On April 26, the Yale School of Management announced the launch of the Global Network for Advanced Management, the first MBA club to combine schools from advanced and developing economies to create business leaders for the transformed economic landscape. As well as France’s INSEAD and the UK’s LSE, the elite roll call also includes four business schools from Latin America: INCAE, UC, EGADE and Brazil’s FGV Business School.
“It’s a great honor to be invited,” says INCAE’s Selva.
A DIPLOMA FOR THE FINANCIAL WORLD
A specialization in international financial markets and the rapid growth of the field created a need for certification for professionals who sought to advance in their careers and to establish a benchmark for excellence and international conduct. The Institute of Chartered Financial Analysts emerged from the original Federation of Financial Analysts a decade after its creation in the United States in 1947, and work began to organize the course. Today, the CFA Institute is a nonprofit international association of investment professionals that grants the CFA (Chartered Financial Analyst) Certificate and the CIPM (Certificate in Investment Performance Measurement).
What is interesting about these certifications is that they are international, allowing those who obtain them to operate in any market in the world. The exams are demanding, and the course is carried out through distance education, specifically to allow financial professionals the option of carrying them out without having to take a break in their careers, as is the case for the majority of master’s degrees in other specialties.
In order to register, a student must have four years of qualified experience in financial markets, a university degree and must be able to speak English, the language the course in which the course is taught.
The CFA establishes two dates each year to take the exam in each country where it has representation. The program currently has a network of 135 associations in 58 countries. In June 2012, for example, the exam can be taken in more than 90 countries, including Argentina, Brazil, Chile, Colombia, Guatemala, Mexico, Panama, Peru, Puerto Rico and Venezuela.
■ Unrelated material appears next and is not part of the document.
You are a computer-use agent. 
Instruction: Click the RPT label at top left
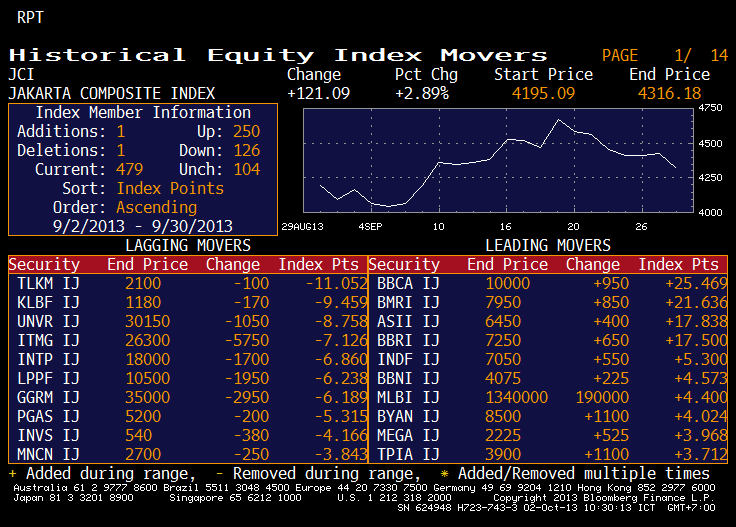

In Latin America, the following universities are members of the program:
• INCAE Business School (Alajuela, Costa Rica).
• Insper (São Paulo, Brasil).
• Instituto de Estudios Superiores de Administración (IESA) (Caracas, Venezuela).
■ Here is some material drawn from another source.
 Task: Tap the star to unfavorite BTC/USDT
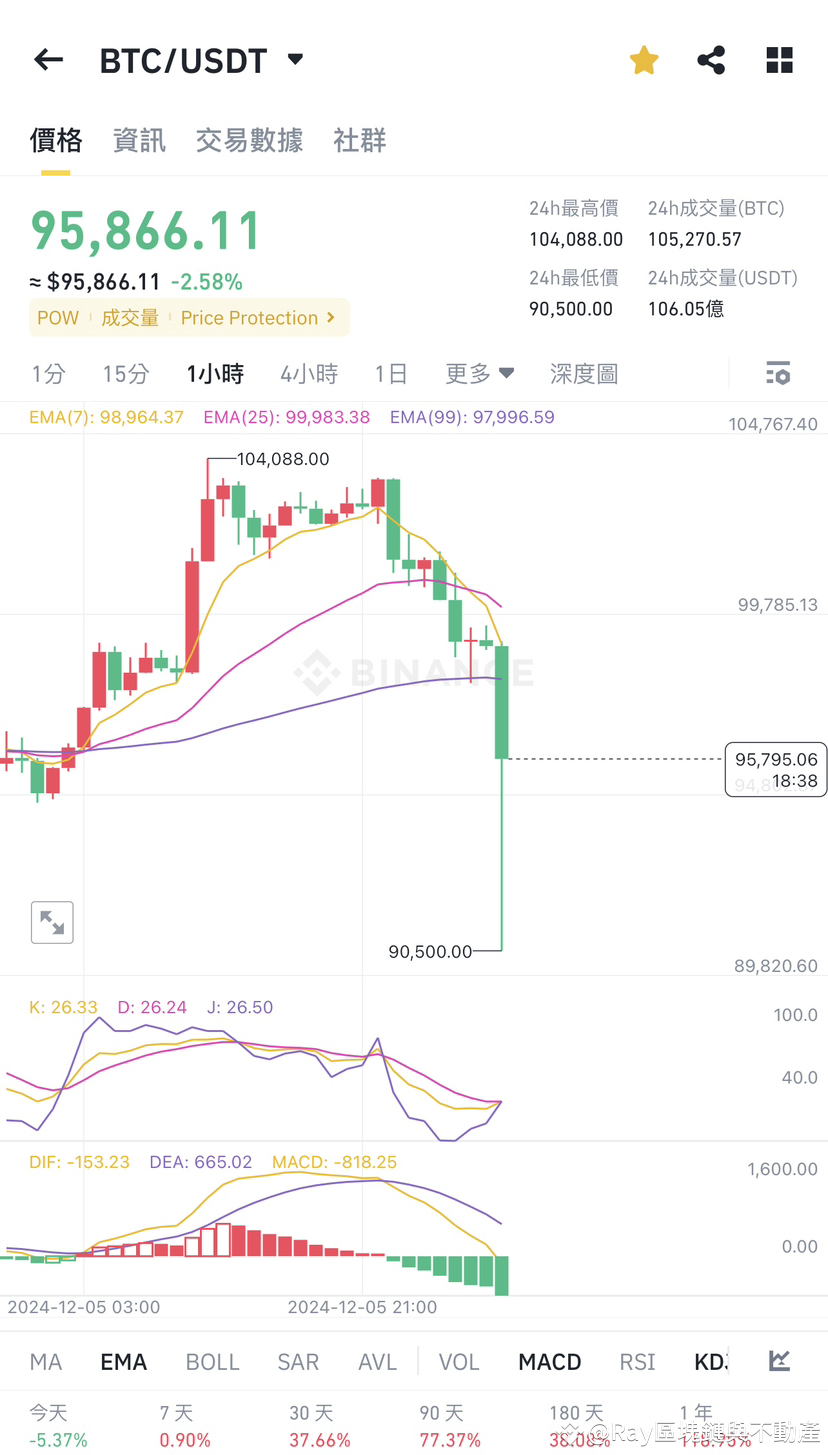tap(644, 59)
• Instituto Tecnológico Autónomo de México (ITAM) (Ciudad de México, México).
• Instituto Tecnológico y de Estudios Superiores de Monterrey (ITESM)- (Monterrey, México).
• Pontificia Universidad Católica de Chile (Santiago, Chile).
• Pontifícia Universidad Católica do Rio de Janeiro (Rio de Janeiro, Brasil).
• Universidad Adolfo Ibáñez (Santiago, Chile).
• Universidad del CEMA (Buenos Aires, Argentina).
• Universidad del Pacifico (Lima, Perú).
• Universidad de San Andres, Facultad de Administración (Buenos Aires, Argentina).
• Universidad Torcuato Di Tella (Buenos Aires, Argentina).